The single content brand that I’ve had the longest relationship in my life is The New York Times.
Even though I grew up in New England, a highlight of the week was when my dad went and got the Sunday papers — the Boston Globe, the Providence Journal and The New York Times.
Five decades later, the New York Times is still a key element of my daily information routine.
I’m typing this post up in the small cottage my wife and I use for our Connecticut office. There’s snow everywhere, and I can see to the end of the driveway out my window. There’s a block of blue plastic propped up against the snow. It’s today’s copy of the Times.
Someone will probably bring it in later. But I’ve already had three interactions with my favorite newspaper.
The first was around 6am when I woke up and browsed the national and business stories on my iPhone. (I use the mobile browser version of the paper; their iPhone app is overly busy and slow.)
About an hour ago, I stopped for a cup of coffee and went to NYTimes.com to check out the sports and arts headlines. I read a couple of stories and then shifted over to my RSS reader (I’m a fan of the Firefox add-in Feedly.) I caught up on some of the economics writers that I like to follow.
The New York Times doesn’t have to worry about my loyalty to the brand. It stands out for its quality and its breadth.
But the New York Times does need to worry about its economics.
The change in how I access the Times is a good example of how its business model has shifted. Its audience is no longer a cohesive entity which it can leverage for commercial benefit. The audience has fragmented into distribution channels that don’t offer the same advertising payback.
As a consumer, I’m still paying a lot to get to the Times. I spend more than $1000 a year on my internet access and more than $1000 a year on my wireless access. I’m paying for the distribution pipe.
How does the NY Times turn its brand equity with me into money? The brand doesn’t have a consumer problem and it doesn’t have a content problem. The problem is in the relative economics of distribution and advertising in the new channels that I am reliant on.
There’s not a lot of advertising on the pages I’m encountering during my interactions with the Times. And the advertising that is there is nowhere near as lucrative as the advertising in the print version of the paper.
This is a shift from being a MEDIA brand to being a CONTENT brand.
When you’re a content brand, you need to be able to extract a significant amount of your profit from the value of your content. That payment will come either directly from the consumer or from the distribution pipe (think of Premium versus Basic cable channels.)

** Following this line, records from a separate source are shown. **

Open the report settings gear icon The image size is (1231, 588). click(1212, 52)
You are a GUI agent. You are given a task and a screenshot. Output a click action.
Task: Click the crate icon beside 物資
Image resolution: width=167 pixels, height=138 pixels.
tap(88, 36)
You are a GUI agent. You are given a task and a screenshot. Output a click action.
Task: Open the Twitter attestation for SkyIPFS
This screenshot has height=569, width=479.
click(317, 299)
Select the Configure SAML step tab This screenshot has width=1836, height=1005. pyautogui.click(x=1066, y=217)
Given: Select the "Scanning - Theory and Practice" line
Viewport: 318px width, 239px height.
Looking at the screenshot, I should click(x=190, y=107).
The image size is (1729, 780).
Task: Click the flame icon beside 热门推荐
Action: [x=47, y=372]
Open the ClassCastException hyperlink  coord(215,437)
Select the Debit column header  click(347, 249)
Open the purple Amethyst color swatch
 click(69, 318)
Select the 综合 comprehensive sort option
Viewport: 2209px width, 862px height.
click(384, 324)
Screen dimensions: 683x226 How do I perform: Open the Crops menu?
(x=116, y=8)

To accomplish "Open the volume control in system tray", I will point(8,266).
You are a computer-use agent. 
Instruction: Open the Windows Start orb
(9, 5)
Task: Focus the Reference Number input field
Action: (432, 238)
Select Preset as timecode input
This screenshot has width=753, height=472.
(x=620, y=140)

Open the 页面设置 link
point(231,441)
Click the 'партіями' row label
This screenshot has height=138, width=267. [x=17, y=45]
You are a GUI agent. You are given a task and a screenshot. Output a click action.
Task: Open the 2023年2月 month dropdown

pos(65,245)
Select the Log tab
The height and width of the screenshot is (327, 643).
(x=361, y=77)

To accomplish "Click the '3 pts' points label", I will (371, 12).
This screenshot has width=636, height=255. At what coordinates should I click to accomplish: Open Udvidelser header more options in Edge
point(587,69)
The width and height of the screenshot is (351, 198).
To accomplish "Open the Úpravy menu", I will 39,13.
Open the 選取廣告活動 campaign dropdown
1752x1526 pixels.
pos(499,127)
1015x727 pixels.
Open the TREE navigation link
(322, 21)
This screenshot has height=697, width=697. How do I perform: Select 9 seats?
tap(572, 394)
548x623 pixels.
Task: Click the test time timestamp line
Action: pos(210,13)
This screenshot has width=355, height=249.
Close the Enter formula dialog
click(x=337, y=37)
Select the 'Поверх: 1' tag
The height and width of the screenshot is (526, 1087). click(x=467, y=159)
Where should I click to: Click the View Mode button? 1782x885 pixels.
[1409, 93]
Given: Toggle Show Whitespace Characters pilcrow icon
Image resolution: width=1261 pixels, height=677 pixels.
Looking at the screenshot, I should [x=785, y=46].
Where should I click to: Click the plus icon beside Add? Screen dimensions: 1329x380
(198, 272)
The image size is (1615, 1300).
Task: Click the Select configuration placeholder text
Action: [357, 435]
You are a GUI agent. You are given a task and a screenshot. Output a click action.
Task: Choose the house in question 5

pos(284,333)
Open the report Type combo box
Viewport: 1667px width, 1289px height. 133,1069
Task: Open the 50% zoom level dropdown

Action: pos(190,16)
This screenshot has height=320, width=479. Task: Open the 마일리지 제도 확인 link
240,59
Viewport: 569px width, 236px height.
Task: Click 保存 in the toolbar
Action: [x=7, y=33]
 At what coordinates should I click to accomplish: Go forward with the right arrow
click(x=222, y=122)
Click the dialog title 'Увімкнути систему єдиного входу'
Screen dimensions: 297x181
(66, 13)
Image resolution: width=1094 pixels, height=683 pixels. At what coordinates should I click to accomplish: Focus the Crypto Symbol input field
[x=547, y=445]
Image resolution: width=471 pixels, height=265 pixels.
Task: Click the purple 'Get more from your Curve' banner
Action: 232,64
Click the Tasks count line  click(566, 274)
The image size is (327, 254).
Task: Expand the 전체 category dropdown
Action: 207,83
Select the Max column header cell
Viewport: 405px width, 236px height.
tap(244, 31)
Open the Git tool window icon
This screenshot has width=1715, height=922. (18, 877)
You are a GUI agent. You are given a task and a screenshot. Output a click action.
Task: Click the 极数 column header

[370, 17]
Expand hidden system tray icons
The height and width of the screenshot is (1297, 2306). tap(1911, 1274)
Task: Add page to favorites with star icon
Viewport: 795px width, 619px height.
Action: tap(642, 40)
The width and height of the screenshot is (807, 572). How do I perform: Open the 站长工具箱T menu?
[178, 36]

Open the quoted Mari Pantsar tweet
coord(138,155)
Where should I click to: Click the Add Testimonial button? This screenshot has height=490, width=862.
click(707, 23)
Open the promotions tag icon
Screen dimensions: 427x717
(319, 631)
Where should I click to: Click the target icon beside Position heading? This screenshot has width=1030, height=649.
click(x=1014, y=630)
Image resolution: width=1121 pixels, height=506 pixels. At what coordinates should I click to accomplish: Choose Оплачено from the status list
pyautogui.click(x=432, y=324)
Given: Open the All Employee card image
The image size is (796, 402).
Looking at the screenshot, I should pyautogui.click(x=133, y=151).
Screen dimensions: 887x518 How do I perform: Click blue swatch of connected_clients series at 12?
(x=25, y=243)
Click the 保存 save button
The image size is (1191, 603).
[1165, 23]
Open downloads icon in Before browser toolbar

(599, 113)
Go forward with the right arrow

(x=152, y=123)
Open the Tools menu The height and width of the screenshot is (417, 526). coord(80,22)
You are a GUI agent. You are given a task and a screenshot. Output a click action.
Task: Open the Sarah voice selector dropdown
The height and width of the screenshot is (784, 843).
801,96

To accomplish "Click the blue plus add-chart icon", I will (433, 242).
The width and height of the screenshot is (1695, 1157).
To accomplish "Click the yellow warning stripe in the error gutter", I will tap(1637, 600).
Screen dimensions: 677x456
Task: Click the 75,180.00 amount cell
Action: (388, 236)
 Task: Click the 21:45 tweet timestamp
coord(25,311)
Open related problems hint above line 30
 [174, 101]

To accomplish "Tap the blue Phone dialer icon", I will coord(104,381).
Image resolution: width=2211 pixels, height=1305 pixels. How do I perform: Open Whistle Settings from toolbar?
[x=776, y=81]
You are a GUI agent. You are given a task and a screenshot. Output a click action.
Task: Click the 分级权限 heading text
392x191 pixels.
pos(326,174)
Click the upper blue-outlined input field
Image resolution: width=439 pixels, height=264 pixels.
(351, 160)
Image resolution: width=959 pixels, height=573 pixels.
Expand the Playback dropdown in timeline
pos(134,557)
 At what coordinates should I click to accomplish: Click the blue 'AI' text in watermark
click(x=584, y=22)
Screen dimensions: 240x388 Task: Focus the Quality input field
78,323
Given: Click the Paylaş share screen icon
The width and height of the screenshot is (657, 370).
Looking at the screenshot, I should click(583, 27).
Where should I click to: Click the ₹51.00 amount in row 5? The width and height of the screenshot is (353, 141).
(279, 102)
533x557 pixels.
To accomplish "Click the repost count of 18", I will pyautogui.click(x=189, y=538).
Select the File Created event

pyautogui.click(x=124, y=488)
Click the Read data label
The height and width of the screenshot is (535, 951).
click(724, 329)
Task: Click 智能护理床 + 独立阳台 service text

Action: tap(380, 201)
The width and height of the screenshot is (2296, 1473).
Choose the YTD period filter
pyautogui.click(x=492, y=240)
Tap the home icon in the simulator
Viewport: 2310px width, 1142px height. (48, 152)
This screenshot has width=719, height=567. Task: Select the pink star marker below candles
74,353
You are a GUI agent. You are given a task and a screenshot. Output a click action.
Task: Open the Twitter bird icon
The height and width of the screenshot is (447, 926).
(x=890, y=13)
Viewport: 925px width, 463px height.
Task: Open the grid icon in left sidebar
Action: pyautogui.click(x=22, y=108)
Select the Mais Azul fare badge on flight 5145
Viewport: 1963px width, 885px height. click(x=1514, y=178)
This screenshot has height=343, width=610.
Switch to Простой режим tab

But in this ubiquitous information world with broad redistribution of content, the distribution pipes aren’t looking to pay to subsidize content creation.
And, if the New York Times wasn’t available on my iPhone or on the web, would I change carriers? Nope. I like the content and I’ve got a long-term relationship with the brand, but I don’t think that would be enough to change my communications and internet infrastructure.
This is a problem that challenges the economics of paying people to create quality content.
Interestingly, I think it’s where the content curation discussion becomes most relevant.
A brand like the New York Times, which has tremendous reach and authority, needs to find ways to expand and deepen its relationship with its consumer across the wireless and wired web. Curating content, building applications, creating micro-communities, turning its top journalists into entrepreneurial brands, picking and choosing where to invest money in highly differentiated and traditional reporting…this is the mix of content, focus and activity that can make the digital connections into increasingly profitable areas.
Here’s how the head of the NY Times is looking at it. The key business focus is finding ways to recover the content costs. I think there’s a bigger web to spin, which will help to support the cost of original content in a different way.